HISTORY OF MT. MITCHELL
More than a billion years ago, the Black Mountains were formed. This mighty range of peaks once stood lofty and rugged. But over millions of years, wind, water and other forces wore down the pinnacles to their rounded, more subdued profile of today. Only the erosion-resistant igneous and metamorphic rocks allowed Mount Mitchell to retain its dramatic height of 6,684 feet.
Long before explorers left Europe in search of the New World, various Native American tribes inhabited the area surrounding the Black Mountains. In the mid-1700s, the tribes were joined by settlers primarily of Scotch-Irish and English origin. In 1787, French botanist Andre Michaux journeyed to the Black Mountains to seek the region's most valuable plants so the French government could cultivate them on their royal plantations. On his botanical excursions to the area, Michaux collected more than 2,500 specimens of trees, shrubs and other plants. About the same time that his French counterpart explored the area, Englishman John Fraser collected plants from the region to introduce to his native land. It was for this botanical explorer that the most abundant tree along the crest of the Black Mountains — the Fraser fir — was named.
In 1835, Dr. Elisha Mitchell, a science professor at the University of North Carolina, made an excursion to the area to measure the mountain elevations. At the time, Grandfather Mountain was assumed to be the highest point in the region, but previous trips to the area had persuaded Mitchell that the Black Mountains were higher. Through the use of barometric pressure readings and mathematical formulas, Mitchell figured the highest elevation of the range to be 6,476 feet, higher than that of Grandfather Mountain. Subsequent visits to the Black Mountains in 1838 and 1844 led Dr. Mitchell to calculate the height of the peak at 6,672 feet — amazingly, only a mere 12 feet in error of modern calculations.
In 1857, Dr. Mitchell returned to the Black Mountains to verify his measurements. While hiking across the mountain, he fell from a cliff above a 40-foot waterfall. Knocked unconscious by the fall, Dr. Mitchell drowned in the water below. In honor of his work, the highest peak in the Black Mountain range was given his name in 1858. Though originally buried in Asheville, Mitchell's body was reburied atop Mount Mitchell a year later.
Until the late 1800s, the Black Mountains remained largely in a wilderness state. The only apparent influence of man upon the environment was a reduced animal population caused by increased settlement and hunting.

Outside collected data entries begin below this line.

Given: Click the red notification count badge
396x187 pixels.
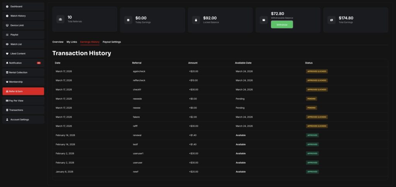Looking at the screenshot, I should click(x=39, y=63).
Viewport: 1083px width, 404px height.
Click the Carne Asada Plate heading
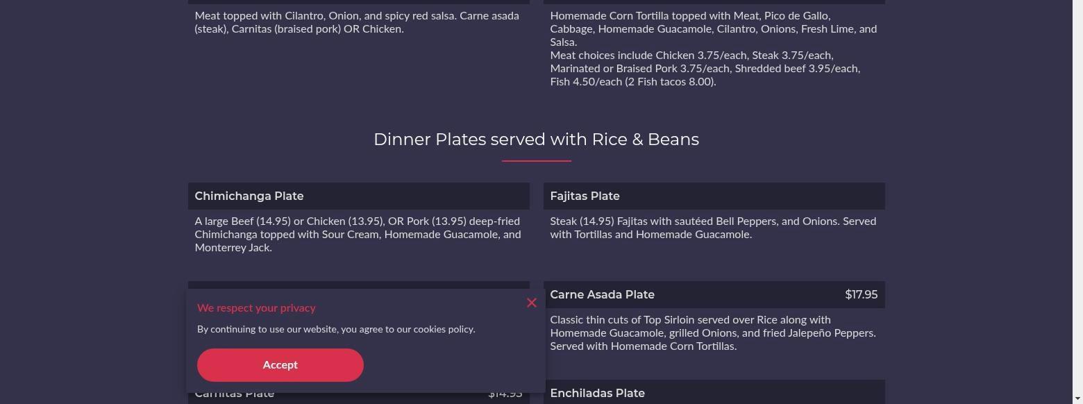pyautogui.click(x=602, y=295)
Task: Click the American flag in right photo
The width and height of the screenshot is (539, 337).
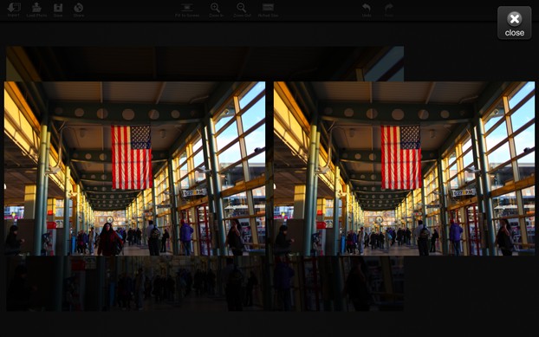Action: tap(401, 158)
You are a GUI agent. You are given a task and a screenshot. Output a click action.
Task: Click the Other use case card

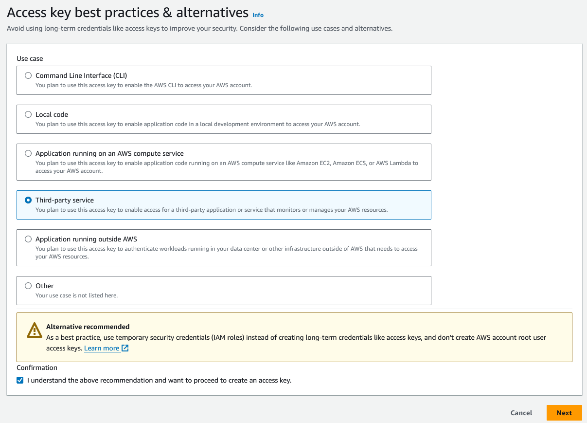tap(224, 291)
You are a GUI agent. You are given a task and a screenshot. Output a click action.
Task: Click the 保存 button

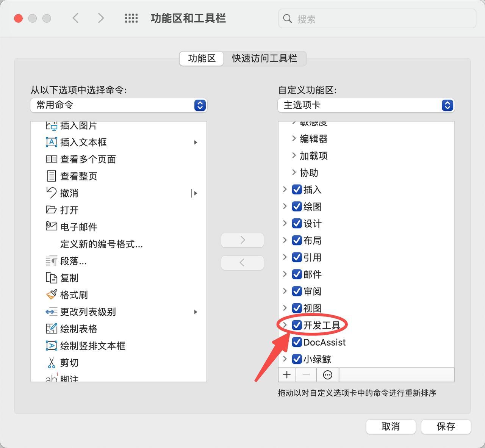(x=446, y=426)
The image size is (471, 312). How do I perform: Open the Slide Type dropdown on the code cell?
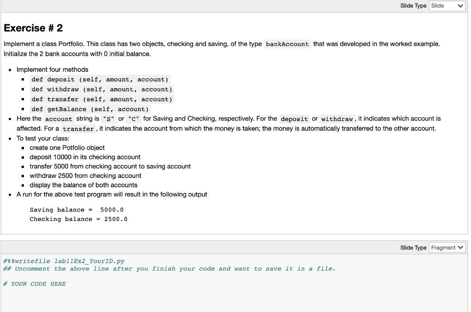point(447,247)
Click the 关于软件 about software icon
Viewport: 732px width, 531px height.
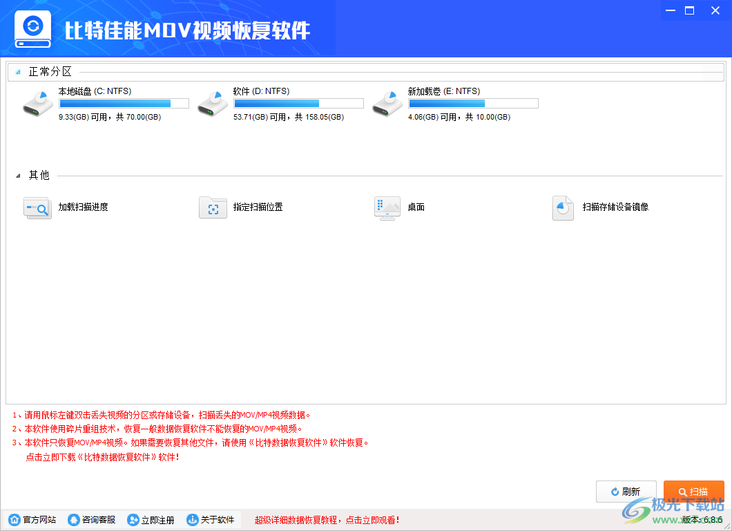click(211, 519)
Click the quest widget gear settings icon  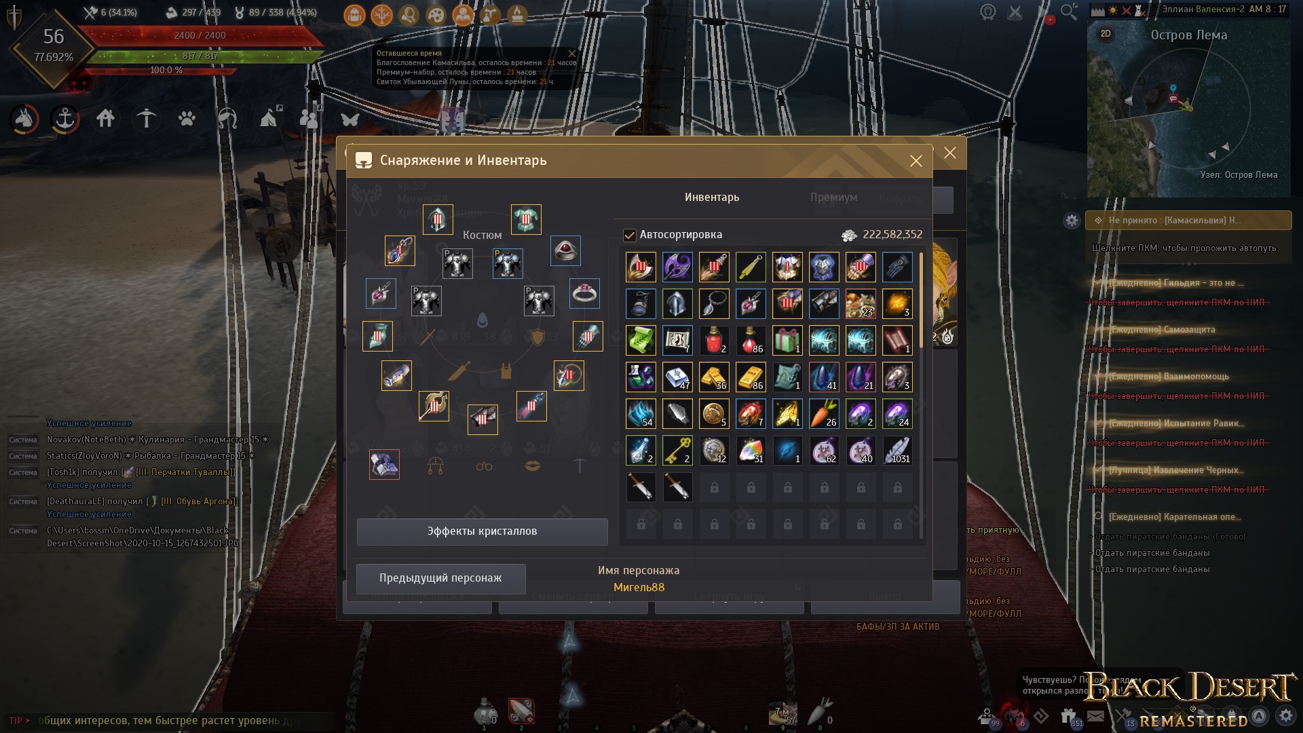pos(1072,221)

This lack of exploitation of natural resources was not to last, however. By the early 1900s, extensive logging operations had denuded much of the Black Mountain range. Logging activity had expanded rapidly by 1913 and citizens began to voice their alarm about the destruction of the forest. Foremost among them was Locke Craig, governor of North Carolina from 1913 to 1917.

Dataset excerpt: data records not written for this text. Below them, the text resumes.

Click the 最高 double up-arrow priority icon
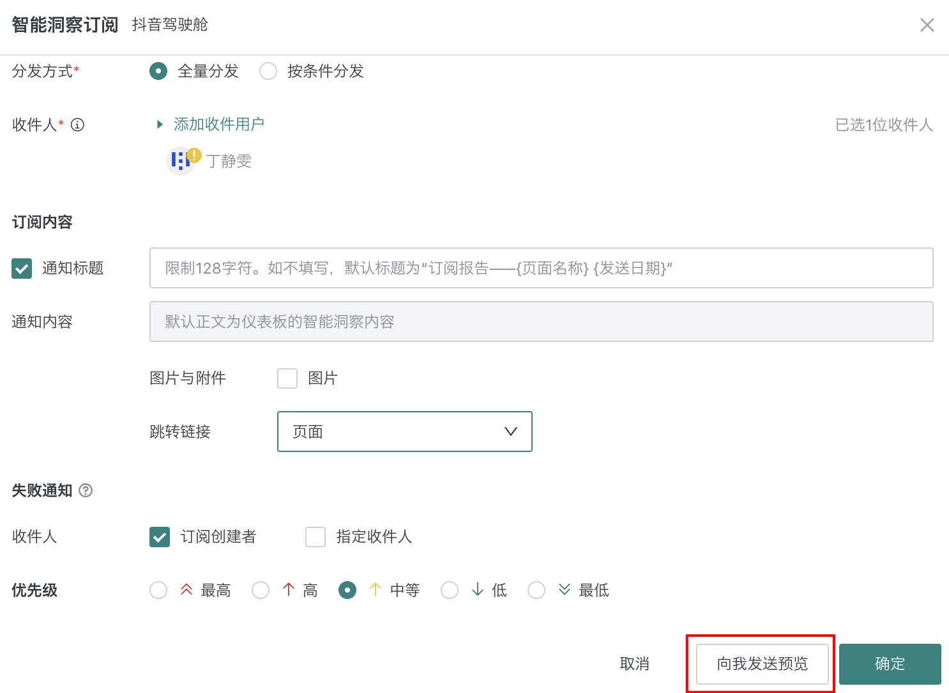 186,589
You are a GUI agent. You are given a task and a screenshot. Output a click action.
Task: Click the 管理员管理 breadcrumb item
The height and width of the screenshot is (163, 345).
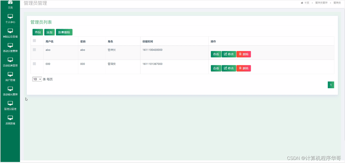click(321, 3)
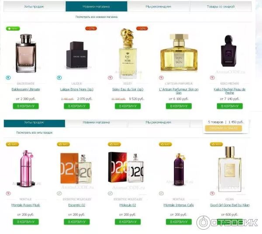Add Molecule 02 to cart
262x234 pixels.
point(128,222)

In 1915, a bill was introduced in the state legislature establishing Mount Mitchell as the first state park. The legislation passed both houses quickly and on March 3, 1915, the North Carolina State Parks System came into being. In appreciation of Governor Craig's efforts, the second highest peak east of the Mississippi, with an elevation of 6,647 feet and also in North Carolina, was named Mount Craig.